“Uma mulher sofrerá ainda mais”: por que as famílias se reconciliam à força na Chechênia?
No início de julho, o chefe da República da Chechênia Ramzan Kadyrov pediu para reunir casais divorciados: "O clero, os chefes de aldeias e distritos, os chefes de polícia devem descobrir por que as pessoas se divorciaram. Devemos ler sermões, ensinar, ajudar, trabalhar sobre esta questão", disse ele. "Devolver as mulheres que deixaram seus maridos, reconciliá-las, é nossa primeira tarefa." O projecto é supervisionado pelo departamento de administração do chefe e governo da República da Chechénia para relações com organizações públicas e religiosas, comissões especiais estão envolvidas na reconciliação de casais. Esta semana, o canal de televisão “Grozny” anunciou que quase mil famílias se reuniram desde o início do programa. Conversamos com especialistas sobre a prática do reagrupamento familiar e quais seriam suas consequências.
Agora está na moda falar de "valores tradicionais", e acredita-se que na Chechênia, eles se preocupam especialmente com os cônjuges que vivem juntos, de modo que haja menos divórcios e sigam essas estatísticas. Quando as autoridades foram criadas comissões especiais que estão envolvidas na reconciliação dos cônjuges. Deve ser entendido que em qualquer caso, esta intervenção na família, e aqui o princípio da voluntariedade deve ser chave - quando os cônjuges têm a oportunidade de pedir ajuda à comissão se eles querem salvar a família, ou o direito de recusar a ajuda das autoridades sem quaisquer consequências.
Formalmente, tais comissões não contradizem diretamente a lei, se o princípio da voluntariedade é observado - eu quero acreditar que isso é mais um procedimento de negociação, a chamada mediação, quando os cônjuges podem discutir os problemas acumulados com um especialista. Mas, dada a pressão social, aquela sociedade fechada que existe no norte do Cáucaso, é frequentemente a mulher que não tem a oportunidade de ir contra a vontade das comunidades locais e afirmar com firmeza a sua posição. Como regra geral, ela não tem o apoio de sua própria família, seus pais (ninguém vai contra as autoridades locais), ela não pode recorrer a centros de crise - eles simplesmente não estão lá. Portanto, é claro, há um risco de pressão séria sobre uma mulher, e ela não tem mecanismos de defesa em tais situações.
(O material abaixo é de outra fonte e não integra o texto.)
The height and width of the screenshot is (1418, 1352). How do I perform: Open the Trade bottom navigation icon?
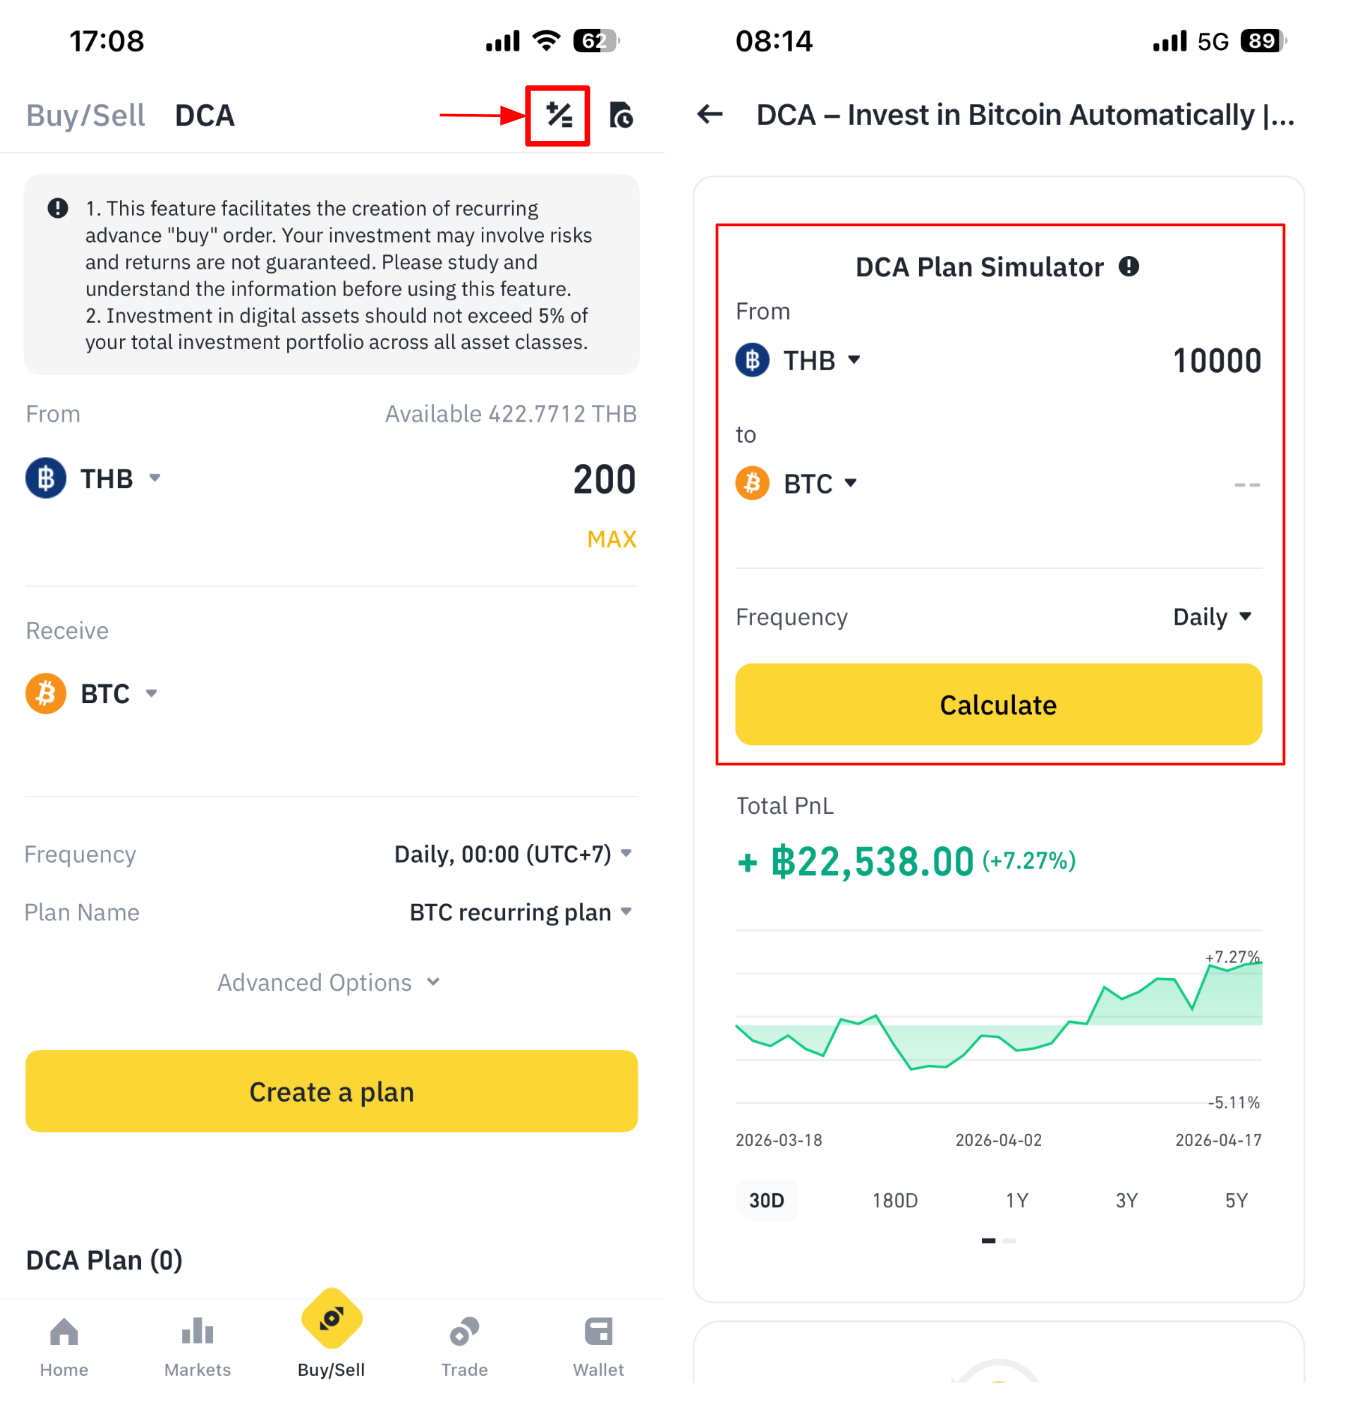pos(464,1346)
Há casos, por exemplo, quando há violência doméstica na família, e a mulher simplesmente não pode viver em tais condições e é forçada a sair. Acreditamos que, em tal situação, a "restauração familiar" pode levar a uma violência adicional, uma ameaça à vida e à saúde de uma mulher, portanto, os divórcios são necessários aqui e seu objetivo é salvar uma pessoa. Se tal "reconciliação" muitas vezes temporária levar no futuro a uma violação de direitos, a um novo conflito dentro da família, então, obviamente, a responsabilidade de tais comissões pelo fato de contribuírem para o retorno da mulher a tal família será óbvia.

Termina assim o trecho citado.